§ **Pixel coordinate grounding data**

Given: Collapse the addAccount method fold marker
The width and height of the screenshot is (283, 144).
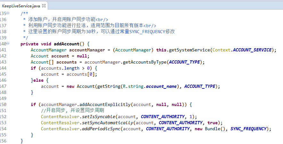Looking at the screenshot, I should [8, 43].
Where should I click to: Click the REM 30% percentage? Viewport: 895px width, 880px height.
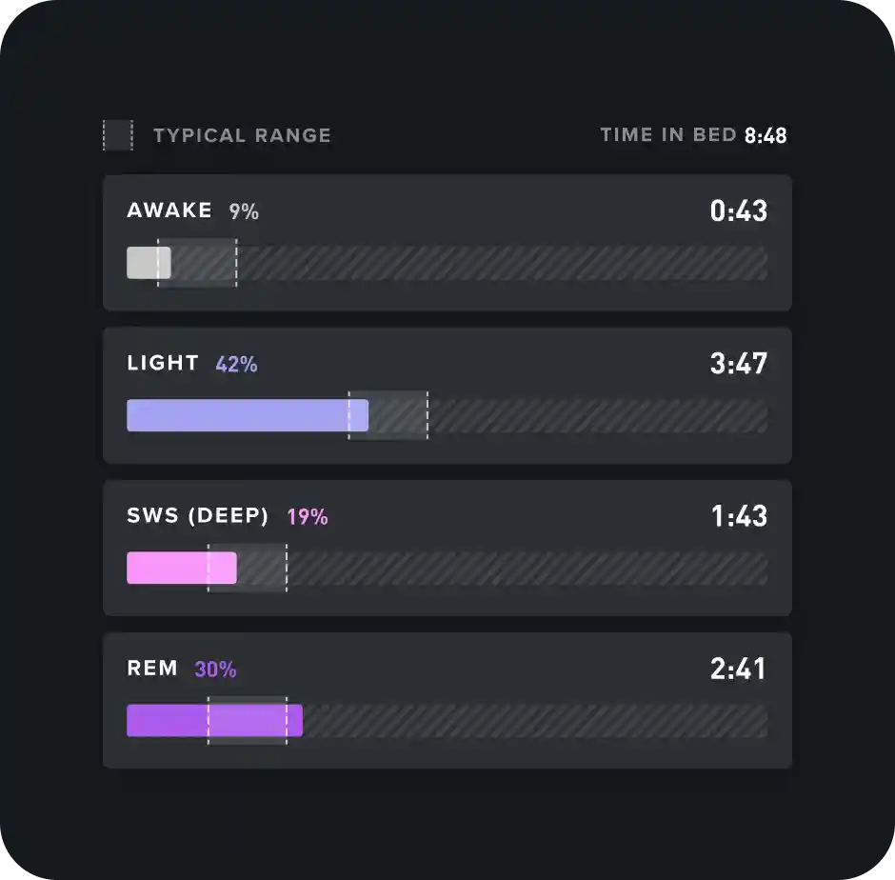[x=215, y=670]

§ **WHAT NEEDS TO BE DONE**
Your answer must be the lines from the line containing "Where should I" through the final line of the data, written out exactly, both ends included and pictures left out.

§ **EXERCISE OUTPUT**
Where should I click to: Click the REM 30% percentage? Viewport: 895px width, 880px height.
[x=215, y=670]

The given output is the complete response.